Records provided below:

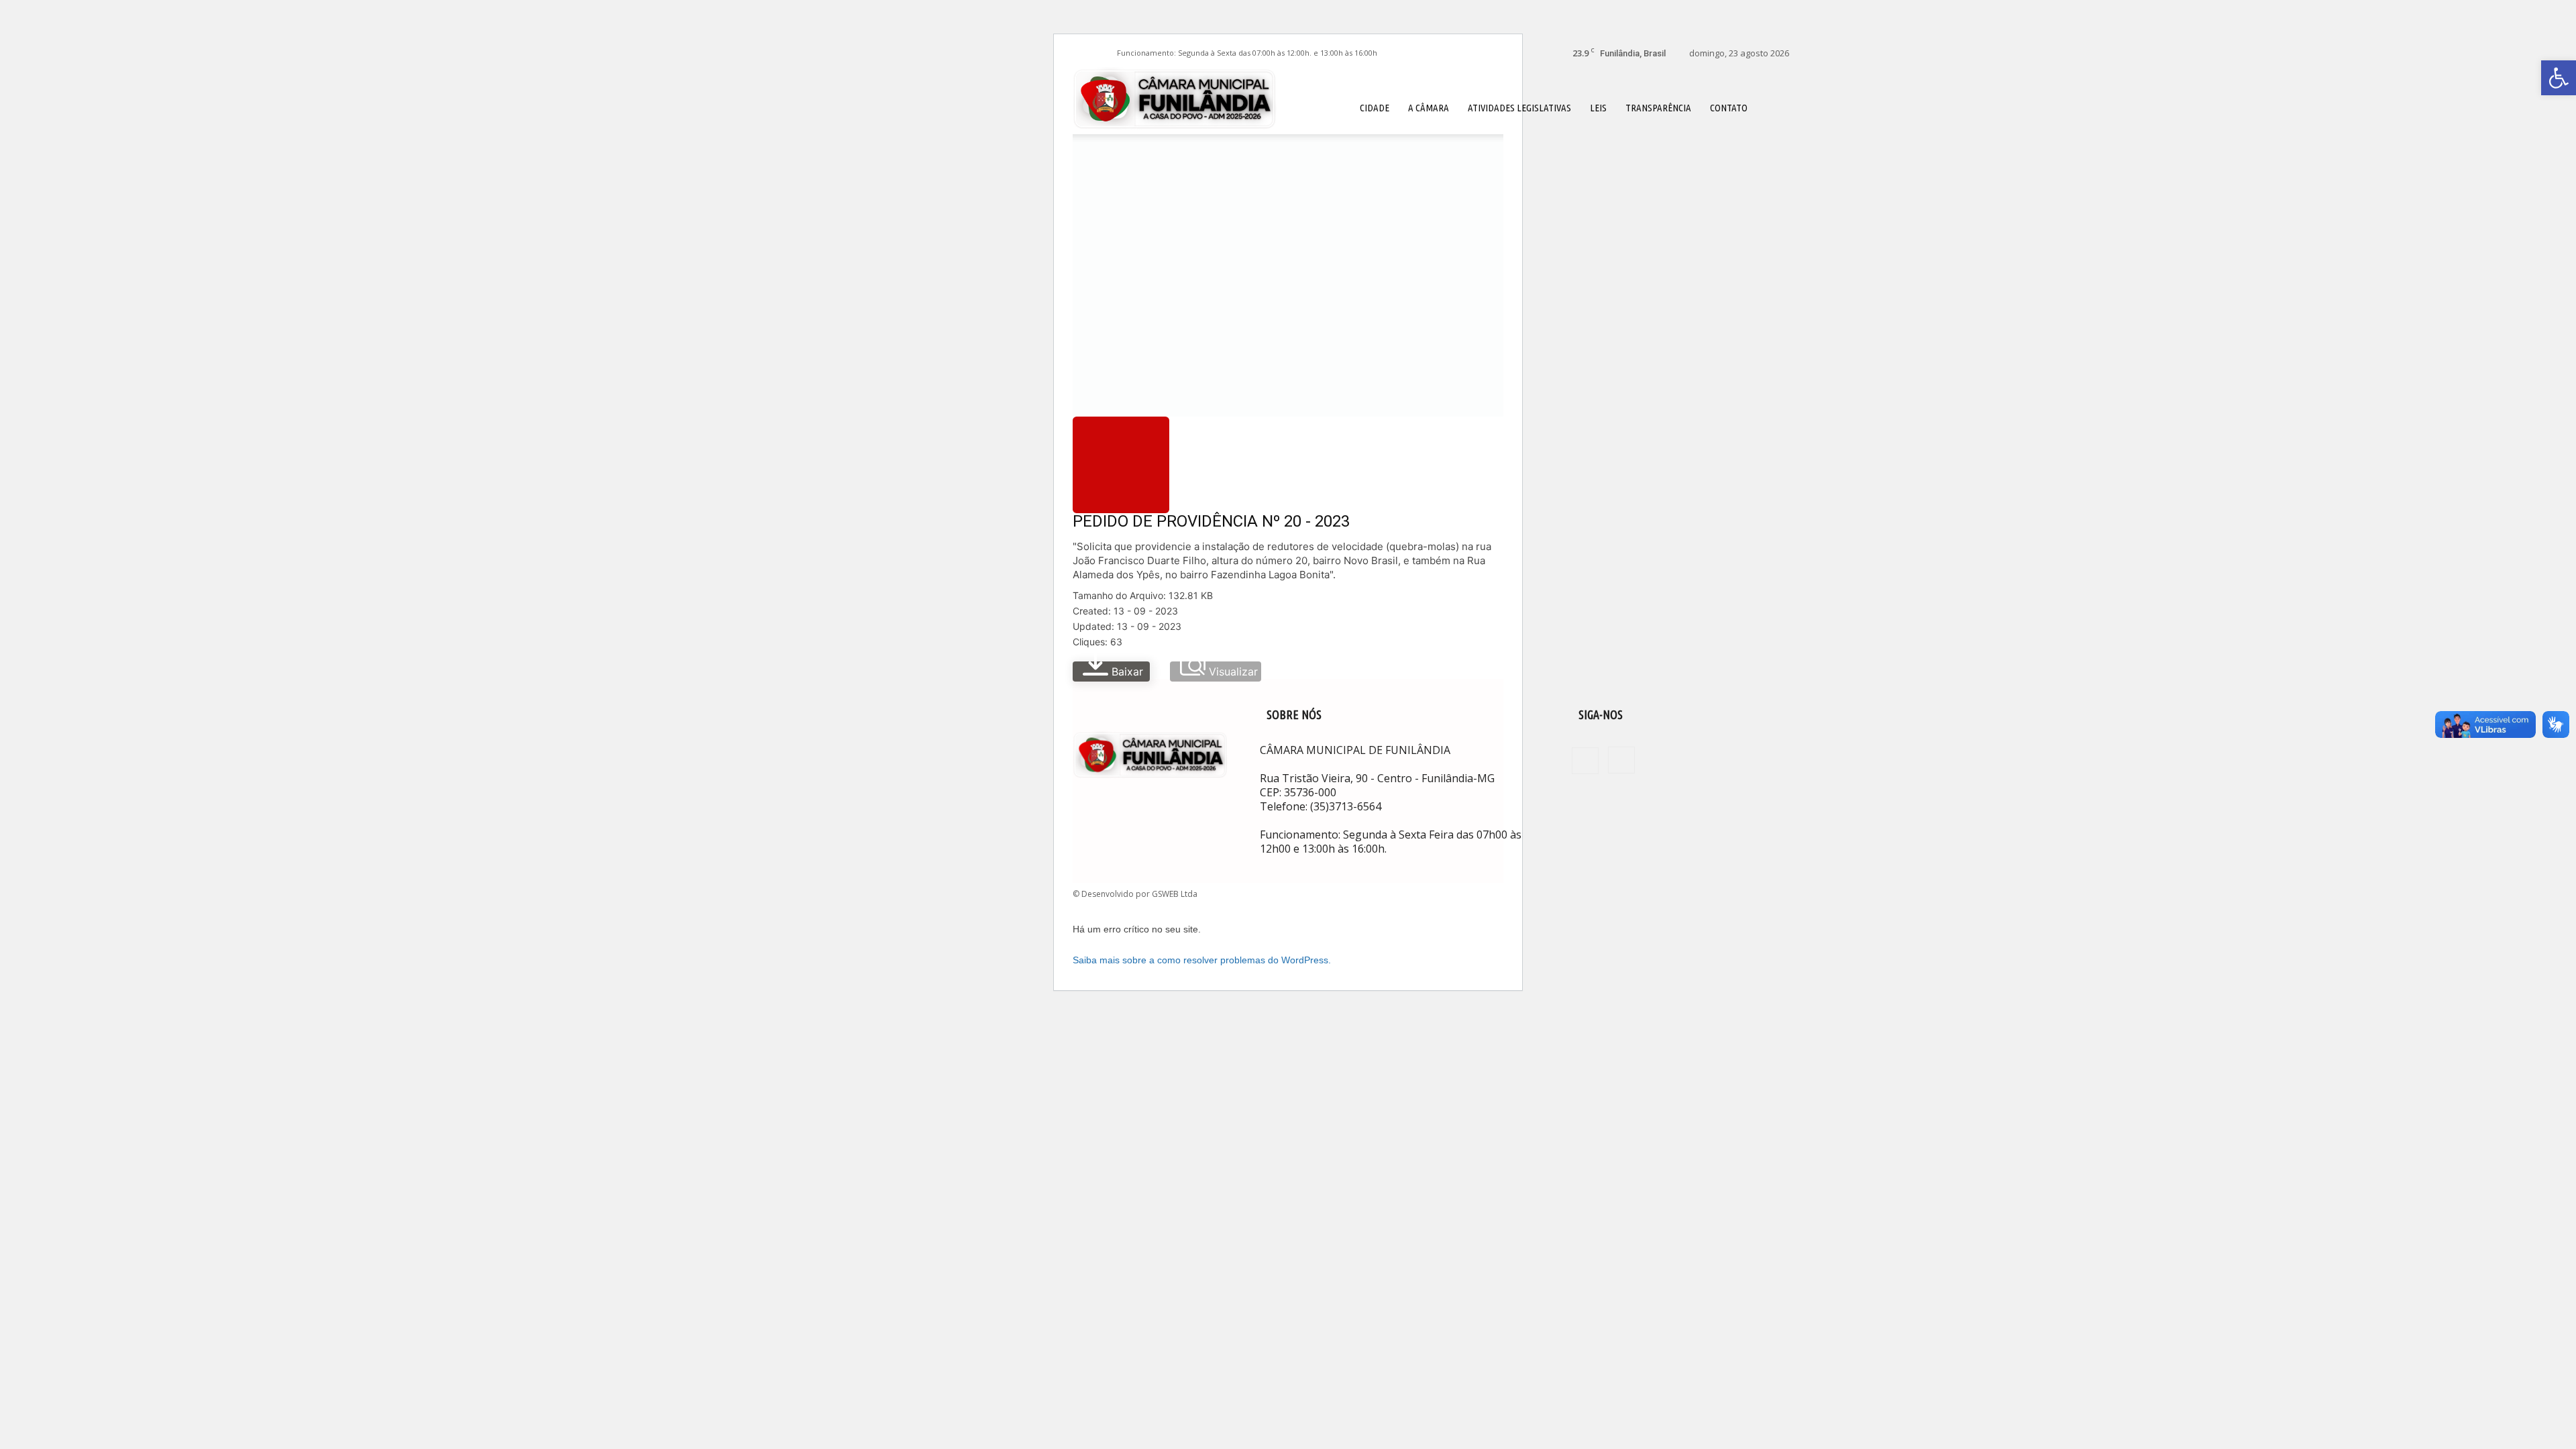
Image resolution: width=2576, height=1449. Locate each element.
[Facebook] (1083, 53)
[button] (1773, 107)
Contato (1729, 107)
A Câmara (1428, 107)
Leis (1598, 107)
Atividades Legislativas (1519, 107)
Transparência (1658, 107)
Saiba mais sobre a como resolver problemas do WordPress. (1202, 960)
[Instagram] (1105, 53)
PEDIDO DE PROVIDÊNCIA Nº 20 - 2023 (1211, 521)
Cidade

End of Records provided.
Records provided below:

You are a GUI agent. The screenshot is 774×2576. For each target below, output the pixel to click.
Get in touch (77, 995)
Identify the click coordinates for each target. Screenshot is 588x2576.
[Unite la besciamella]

End of Records provided.

* _Problem statement_: If a line of the records above includes the word "each", count it; state the final number with no other words.

* _Task answer_: 3